Liebe Leserinnen und Leser,

Die NEON-Redaktion kommt aus dem Feiern gerade gar nicht mehr raus. Erst stießen wir in München auf den zehnten Geburtstag unseres Heftes an (in einem Club, der wenig später abgerissen werden sollte, es wurde also wild). Dann war schon Zeit für den traditionellen Oktoberfestausflug. Für einige Kollegen war es der erste Wiesnbesuch – jetzt sind auch sie echte Bayern.

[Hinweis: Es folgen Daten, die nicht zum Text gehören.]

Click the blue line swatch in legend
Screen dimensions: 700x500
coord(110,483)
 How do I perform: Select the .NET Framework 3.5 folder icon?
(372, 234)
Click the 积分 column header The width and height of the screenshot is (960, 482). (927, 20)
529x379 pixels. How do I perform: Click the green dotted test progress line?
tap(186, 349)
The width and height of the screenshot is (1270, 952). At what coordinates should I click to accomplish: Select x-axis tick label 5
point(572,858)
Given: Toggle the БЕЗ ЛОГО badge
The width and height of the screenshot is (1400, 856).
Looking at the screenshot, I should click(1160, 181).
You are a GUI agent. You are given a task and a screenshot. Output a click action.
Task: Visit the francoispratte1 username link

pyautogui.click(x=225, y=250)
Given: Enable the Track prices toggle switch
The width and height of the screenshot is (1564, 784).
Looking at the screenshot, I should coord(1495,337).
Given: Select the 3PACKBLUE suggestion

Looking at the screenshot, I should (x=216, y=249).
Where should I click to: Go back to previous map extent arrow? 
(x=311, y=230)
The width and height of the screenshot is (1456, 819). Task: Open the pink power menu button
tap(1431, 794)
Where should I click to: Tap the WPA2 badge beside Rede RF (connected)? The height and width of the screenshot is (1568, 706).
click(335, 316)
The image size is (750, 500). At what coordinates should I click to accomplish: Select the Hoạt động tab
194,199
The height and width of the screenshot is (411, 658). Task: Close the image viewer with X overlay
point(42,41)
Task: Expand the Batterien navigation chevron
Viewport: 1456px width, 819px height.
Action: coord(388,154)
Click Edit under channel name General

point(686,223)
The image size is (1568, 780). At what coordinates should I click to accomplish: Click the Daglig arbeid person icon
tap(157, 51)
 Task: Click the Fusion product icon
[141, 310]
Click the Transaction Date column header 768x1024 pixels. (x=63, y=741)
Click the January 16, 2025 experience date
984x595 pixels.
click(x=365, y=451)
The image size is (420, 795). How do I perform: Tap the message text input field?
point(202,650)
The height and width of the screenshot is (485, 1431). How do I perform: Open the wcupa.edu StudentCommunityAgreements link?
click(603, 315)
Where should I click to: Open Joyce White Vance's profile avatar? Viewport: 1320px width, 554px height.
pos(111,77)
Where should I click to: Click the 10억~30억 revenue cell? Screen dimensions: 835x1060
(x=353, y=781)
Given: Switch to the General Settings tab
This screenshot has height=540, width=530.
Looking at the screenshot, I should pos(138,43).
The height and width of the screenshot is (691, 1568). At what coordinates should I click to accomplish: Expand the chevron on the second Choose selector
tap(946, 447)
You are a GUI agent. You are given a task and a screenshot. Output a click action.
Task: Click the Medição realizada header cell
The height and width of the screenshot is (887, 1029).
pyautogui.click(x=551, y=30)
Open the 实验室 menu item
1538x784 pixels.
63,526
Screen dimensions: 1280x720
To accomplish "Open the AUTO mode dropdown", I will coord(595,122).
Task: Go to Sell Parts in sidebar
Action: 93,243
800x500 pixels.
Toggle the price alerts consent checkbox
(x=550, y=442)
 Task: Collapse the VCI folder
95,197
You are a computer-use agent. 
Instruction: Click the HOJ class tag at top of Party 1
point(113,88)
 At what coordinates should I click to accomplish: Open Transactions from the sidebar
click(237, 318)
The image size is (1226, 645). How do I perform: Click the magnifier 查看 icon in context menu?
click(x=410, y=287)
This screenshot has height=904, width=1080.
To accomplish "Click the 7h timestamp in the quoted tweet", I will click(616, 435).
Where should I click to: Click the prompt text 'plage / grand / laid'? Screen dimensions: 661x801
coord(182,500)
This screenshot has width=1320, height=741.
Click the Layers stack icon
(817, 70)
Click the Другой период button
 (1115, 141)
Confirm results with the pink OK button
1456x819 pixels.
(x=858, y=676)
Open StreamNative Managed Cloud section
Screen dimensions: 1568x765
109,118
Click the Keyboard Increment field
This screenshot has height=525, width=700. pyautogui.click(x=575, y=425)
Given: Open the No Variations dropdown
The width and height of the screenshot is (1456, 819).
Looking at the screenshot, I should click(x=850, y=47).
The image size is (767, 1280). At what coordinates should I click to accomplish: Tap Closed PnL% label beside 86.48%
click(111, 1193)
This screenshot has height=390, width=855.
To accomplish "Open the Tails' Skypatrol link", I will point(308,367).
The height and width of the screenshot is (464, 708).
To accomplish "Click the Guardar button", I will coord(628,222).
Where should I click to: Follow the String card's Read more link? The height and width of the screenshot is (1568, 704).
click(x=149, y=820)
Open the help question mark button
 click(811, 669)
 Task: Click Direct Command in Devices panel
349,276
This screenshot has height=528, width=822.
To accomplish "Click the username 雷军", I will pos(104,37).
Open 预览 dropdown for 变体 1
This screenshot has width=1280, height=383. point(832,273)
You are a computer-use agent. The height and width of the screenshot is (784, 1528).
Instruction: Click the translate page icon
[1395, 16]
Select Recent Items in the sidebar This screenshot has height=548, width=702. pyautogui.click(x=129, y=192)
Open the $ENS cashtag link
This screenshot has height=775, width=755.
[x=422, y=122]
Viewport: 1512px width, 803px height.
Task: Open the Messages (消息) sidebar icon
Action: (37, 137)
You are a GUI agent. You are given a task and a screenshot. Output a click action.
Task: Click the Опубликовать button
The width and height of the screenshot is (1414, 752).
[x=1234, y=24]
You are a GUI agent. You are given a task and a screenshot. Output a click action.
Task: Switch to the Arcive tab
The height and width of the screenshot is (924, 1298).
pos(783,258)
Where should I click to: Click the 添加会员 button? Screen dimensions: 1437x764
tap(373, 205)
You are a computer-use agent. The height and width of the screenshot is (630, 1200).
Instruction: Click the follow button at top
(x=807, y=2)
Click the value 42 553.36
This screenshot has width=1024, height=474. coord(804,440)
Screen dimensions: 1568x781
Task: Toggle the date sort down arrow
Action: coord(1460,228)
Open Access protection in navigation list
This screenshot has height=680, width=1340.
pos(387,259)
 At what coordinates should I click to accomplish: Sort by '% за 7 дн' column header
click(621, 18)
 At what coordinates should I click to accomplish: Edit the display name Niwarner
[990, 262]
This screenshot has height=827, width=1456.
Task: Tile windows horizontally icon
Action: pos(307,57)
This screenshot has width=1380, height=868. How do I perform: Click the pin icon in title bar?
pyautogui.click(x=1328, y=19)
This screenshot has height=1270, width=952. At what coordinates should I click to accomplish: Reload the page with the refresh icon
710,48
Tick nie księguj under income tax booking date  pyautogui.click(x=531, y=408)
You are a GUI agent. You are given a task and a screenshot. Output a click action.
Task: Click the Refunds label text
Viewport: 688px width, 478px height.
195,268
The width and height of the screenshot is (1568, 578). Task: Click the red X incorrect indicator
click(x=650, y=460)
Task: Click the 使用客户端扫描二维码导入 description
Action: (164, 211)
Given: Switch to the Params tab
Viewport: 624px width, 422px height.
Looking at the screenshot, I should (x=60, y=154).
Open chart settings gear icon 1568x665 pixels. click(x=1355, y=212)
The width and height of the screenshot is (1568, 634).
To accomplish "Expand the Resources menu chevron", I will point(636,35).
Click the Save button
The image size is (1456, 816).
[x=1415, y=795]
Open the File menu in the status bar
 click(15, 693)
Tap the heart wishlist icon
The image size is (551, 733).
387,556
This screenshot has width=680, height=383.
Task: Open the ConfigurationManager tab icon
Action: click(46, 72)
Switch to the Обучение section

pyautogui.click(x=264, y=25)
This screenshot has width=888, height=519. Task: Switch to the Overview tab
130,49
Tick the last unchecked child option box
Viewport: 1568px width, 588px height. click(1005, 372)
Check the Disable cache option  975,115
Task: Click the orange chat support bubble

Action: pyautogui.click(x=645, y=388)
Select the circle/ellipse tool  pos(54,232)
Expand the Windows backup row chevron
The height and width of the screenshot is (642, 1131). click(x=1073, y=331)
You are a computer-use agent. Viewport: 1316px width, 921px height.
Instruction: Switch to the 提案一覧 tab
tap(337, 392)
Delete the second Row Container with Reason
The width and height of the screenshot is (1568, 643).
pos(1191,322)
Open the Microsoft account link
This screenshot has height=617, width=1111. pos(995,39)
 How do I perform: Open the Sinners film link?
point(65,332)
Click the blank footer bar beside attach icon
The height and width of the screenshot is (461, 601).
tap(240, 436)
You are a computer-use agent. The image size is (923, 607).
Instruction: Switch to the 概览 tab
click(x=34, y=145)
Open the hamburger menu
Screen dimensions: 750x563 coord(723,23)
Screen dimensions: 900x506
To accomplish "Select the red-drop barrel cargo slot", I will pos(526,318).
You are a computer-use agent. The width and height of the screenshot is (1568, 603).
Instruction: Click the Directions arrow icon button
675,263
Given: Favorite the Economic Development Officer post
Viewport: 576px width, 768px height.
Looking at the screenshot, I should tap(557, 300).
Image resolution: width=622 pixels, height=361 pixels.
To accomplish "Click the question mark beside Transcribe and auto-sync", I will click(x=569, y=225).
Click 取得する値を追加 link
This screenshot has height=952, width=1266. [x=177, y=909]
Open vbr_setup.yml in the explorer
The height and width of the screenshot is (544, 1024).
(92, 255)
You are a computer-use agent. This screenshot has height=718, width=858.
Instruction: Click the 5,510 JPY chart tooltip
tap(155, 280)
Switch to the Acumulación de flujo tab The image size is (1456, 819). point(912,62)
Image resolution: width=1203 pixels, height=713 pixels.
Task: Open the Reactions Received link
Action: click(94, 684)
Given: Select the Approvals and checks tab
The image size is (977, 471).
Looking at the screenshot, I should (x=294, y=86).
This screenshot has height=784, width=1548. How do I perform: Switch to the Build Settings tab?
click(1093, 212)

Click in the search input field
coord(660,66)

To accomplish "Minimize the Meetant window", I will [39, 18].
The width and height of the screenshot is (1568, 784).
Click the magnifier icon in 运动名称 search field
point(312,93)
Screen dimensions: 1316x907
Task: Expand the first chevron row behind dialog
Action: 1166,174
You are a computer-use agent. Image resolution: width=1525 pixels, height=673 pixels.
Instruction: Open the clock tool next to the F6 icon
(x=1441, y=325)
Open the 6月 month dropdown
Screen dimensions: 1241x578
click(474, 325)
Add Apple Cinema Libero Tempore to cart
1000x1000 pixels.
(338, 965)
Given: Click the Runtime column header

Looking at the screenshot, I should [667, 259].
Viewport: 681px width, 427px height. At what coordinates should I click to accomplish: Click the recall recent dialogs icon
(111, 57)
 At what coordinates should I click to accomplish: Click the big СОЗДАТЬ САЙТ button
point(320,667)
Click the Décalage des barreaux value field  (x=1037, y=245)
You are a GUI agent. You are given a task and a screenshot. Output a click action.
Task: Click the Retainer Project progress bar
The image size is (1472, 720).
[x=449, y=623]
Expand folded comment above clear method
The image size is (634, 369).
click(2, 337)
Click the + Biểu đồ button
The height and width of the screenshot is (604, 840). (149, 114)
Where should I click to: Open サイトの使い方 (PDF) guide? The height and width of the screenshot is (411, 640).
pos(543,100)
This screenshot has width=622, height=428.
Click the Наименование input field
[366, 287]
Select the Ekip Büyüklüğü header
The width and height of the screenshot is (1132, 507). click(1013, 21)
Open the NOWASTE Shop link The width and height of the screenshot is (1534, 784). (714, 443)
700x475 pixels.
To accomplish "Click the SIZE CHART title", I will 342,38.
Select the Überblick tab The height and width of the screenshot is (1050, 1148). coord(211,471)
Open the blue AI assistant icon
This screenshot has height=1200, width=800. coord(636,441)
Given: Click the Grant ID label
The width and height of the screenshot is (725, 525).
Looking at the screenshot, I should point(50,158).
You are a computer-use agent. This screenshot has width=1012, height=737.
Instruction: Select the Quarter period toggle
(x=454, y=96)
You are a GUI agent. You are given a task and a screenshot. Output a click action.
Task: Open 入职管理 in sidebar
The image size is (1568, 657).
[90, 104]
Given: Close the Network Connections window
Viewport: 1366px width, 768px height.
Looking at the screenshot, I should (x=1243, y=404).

Auf dem Oktoberfest begegnet man nicht nur Bierleichen, sondern auch vielen weinenden Menschen. Nirgends sonst benehmen sich Männer (und Frauen) so oft und so offensichtlich daneben. Unsere Redakteurin Meredith Haaf war in diesem Jahr ganz besonders an solchen Fremdgehdramen interessiert, recherchierte sie doch für die Titelgeschichte zum Thema Treue. Haaf sprach dafür nicht nur mit Menschen, die es bereuen, ihren Partner betrogen zu haben, sondern auch mit Paaren, die sich Sex mit anderen erlauben. Haafs Fazit zum Liebesaufregerthema Nummer eins: »Das Schwierigste und das Schönste in Beziehungen ist es doch, füreinander offen zu bleiben.«

Ein Liebesbetrug kann jedoch schon vor dem ersten Date beginnen. Unser Autor Tin Fischer hat eine Frau getroffen, die sich online in einen Mann verliebt und sich ihm monatelang anvertraut hatte – bis sie eines Tages merkte, dass seine Geschichten nicht stimmen können. Fischer fand den Schwindler in den USA: Es ist eine Wissenschaftlerin.

Wie wichtig ist Treue? Für die meisten Paare ist Fremdgehen verboten. Aber ist das überhaupt gut für die Liebe?

Das Internet und die Liebe: Auch unser Autor Christoph Henn wurde im Netz fündig. Er suchte ungetragene Brautkleider, die auf E-Bay angeboten wurden – und recherchierte die Geschichten dazu. Der NEON-Redakteur Max Ost traf unterdessen in Berlin einige der aktivsten NEON.de-User. Er sagt: »Die sind auch offline super!«

Während wir Geburtstag feierten, erlebten der Reporter Eric Chauvistré und der Fotograf Daniel Pilar in Kundus die letzten unruhigen Tage der Bundeswehr in Afghanistan. Die deutschen Soldaten verlassen das Land – und wir waren sehr froh, als auch unser Team wieder sicher zu Hause ankam.